Word for word, set down the lines from the one that contains "Where should I click to: Expand" through the final line of the data; no pictures belong in the copy.

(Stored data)

++++

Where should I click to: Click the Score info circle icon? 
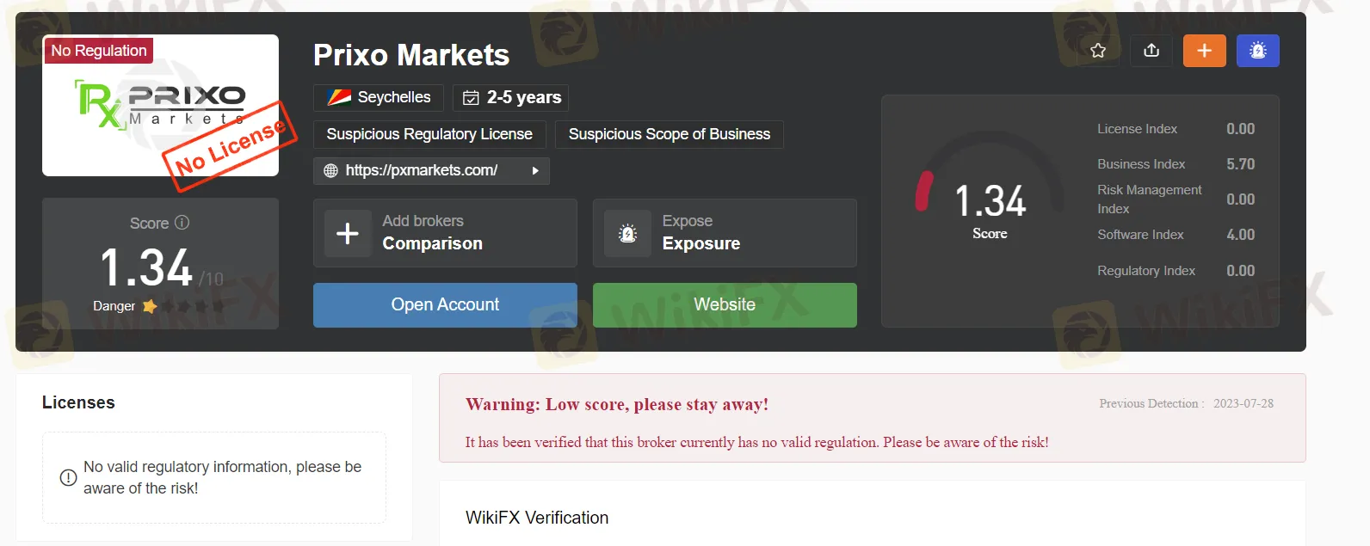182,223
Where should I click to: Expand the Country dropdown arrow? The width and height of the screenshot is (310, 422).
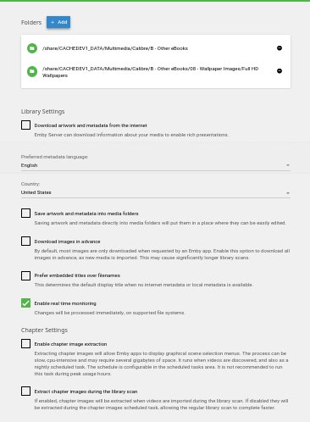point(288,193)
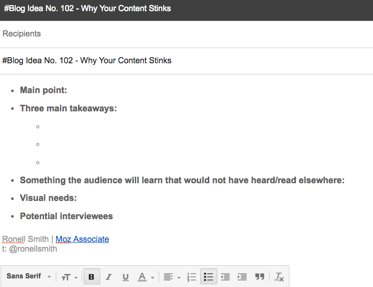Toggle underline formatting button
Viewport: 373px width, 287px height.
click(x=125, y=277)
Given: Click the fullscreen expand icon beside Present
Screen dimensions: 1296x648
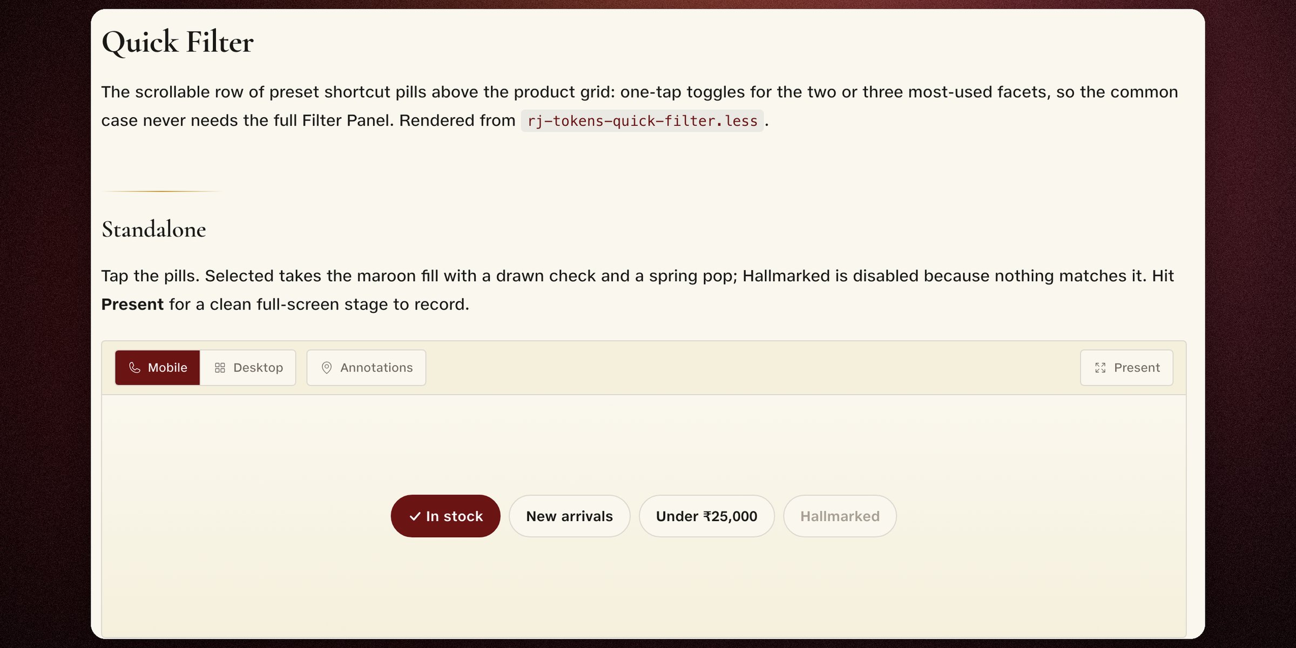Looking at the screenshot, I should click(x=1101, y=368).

++++

Solution for this exercise -
Where should I click to: Expand the Country dropdown arrow? The width and height of the screenshot is (310, 422).
point(288,193)
Toggle underline formatting button
Viewport: 373px width, 287px height.
click(x=125, y=277)
Given: Click the fullscreen expand icon beside Present
Screen dimensions: 1296x648
Looking at the screenshot, I should click(x=1101, y=368).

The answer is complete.